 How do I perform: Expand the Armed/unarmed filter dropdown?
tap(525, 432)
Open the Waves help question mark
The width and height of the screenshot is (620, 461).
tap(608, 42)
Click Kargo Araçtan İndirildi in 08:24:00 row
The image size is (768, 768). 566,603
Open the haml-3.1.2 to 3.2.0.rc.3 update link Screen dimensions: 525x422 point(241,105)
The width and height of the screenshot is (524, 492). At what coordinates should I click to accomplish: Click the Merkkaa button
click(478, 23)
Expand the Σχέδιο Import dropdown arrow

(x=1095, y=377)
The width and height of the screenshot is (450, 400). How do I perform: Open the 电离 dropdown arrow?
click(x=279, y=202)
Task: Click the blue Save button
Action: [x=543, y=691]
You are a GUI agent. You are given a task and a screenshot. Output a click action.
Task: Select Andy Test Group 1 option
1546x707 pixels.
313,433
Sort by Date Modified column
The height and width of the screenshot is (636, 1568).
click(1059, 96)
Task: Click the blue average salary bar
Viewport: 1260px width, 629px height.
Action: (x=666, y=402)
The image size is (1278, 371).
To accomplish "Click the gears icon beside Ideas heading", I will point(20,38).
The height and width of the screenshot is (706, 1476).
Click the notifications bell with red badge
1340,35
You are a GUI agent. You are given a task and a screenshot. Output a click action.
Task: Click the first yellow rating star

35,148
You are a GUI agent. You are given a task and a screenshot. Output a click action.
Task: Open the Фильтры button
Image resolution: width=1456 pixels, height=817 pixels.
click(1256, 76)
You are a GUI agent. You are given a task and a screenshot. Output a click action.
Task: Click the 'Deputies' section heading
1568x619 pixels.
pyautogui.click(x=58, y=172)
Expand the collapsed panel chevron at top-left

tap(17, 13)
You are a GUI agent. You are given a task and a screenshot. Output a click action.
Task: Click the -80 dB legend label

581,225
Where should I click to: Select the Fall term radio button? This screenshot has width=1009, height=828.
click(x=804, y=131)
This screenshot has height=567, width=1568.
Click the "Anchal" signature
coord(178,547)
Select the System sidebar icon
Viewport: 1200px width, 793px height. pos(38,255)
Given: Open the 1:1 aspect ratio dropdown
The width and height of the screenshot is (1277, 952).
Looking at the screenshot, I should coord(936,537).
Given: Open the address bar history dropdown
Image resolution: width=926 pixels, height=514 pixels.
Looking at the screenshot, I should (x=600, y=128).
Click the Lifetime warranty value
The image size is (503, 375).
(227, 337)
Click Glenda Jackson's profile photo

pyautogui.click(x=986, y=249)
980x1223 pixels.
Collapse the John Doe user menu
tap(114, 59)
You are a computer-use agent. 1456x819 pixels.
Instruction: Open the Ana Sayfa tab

####################

What you should do.
Nothing in the material should be left out; output it exactly.

Expected output.
 How do I perform: Expand the Armed/unarmed filter dropdown?
tap(525, 432)
Open the Waves help question mark
The width and height of the screenshot is (620, 461).
tap(608, 42)
Click Kargo Araçtan İndirildi in 08:24:00 row
The image size is (768, 768). 566,603
Open the haml-3.1.2 to 3.2.0.rc.3 update link Screen dimensions: 525x422 point(241,105)
The width and height of the screenshot is (524, 492). At what coordinates should I click to accomplish: Click the Merkkaa button
click(478, 23)
Expand the Σχέδιο Import dropdown arrow

(x=1095, y=377)
The width and height of the screenshot is (450, 400). How do I perform: Open the 电离 dropdown arrow?
click(x=279, y=202)
Task: Click the blue Save button
Action: [x=543, y=691]
You are a GUI agent. You are given a task and a screenshot. Output a click action.
Task: Select Andy Test Group 1 option
1546x707 pixels.
313,433
Sort by Date Modified column
The height and width of the screenshot is (636, 1568).
click(1059, 96)
Task: Click the blue average salary bar
Viewport: 1260px width, 629px height.
Action: (x=666, y=402)
The image size is (1278, 371).
To accomplish "Click the gears icon beside Ideas heading", I will point(20,38).
The height and width of the screenshot is (706, 1476).
Click the notifications bell with red badge
1340,35
You are a GUI agent. You are given a task and a screenshot. Output a click action.
Task: Click the first yellow rating star

35,148
You are a GUI agent. You are given a task and a screenshot. Output a click action.
Task: Open the Фильтры button
Image resolution: width=1456 pixels, height=817 pixels.
click(1256, 76)
You are a GUI agent. You are given a task and a screenshot. Output a click action.
Task: Click the 'Deputies' section heading
1568x619 pixels.
pyautogui.click(x=58, y=172)
Expand the collapsed panel chevron at top-left

tap(17, 13)
You are a GUI agent. You are given a task and a screenshot. Output a click action.
Task: Click the -80 dB legend label

581,225
Where should I click to: Select the Fall term radio button? This screenshot has width=1009, height=828.
click(x=804, y=131)
This screenshot has height=567, width=1568.
Click the "Anchal" signature
coord(178,547)
Select the System sidebar icon
Viewport: 1200px width, 793px height. pos(38,255)
Given: Open the 1:1 aspect ratio dropdown
The width and height of the screenshot is (1277, 952).
Looking at the screenshot, I should coord(936,537).
Given: Open the address bar history dropdown
Image resolution: width=926 pixels, height=514 pixels.
Looking at the screenshot, I should (x=600, y=128).
Click the Lifetime warranty value
The image size is (503, 375).
(227, 337)
Click Glenda Jackson's profile photo

pyautogui.click(x=986, y=249)
980x1223 pixels.
Collapse the John Doe user menu
tap(114, 59)
You are a computer-use agent. 1456x819 pixels.
Instruction: Open the Ana Sayfa tab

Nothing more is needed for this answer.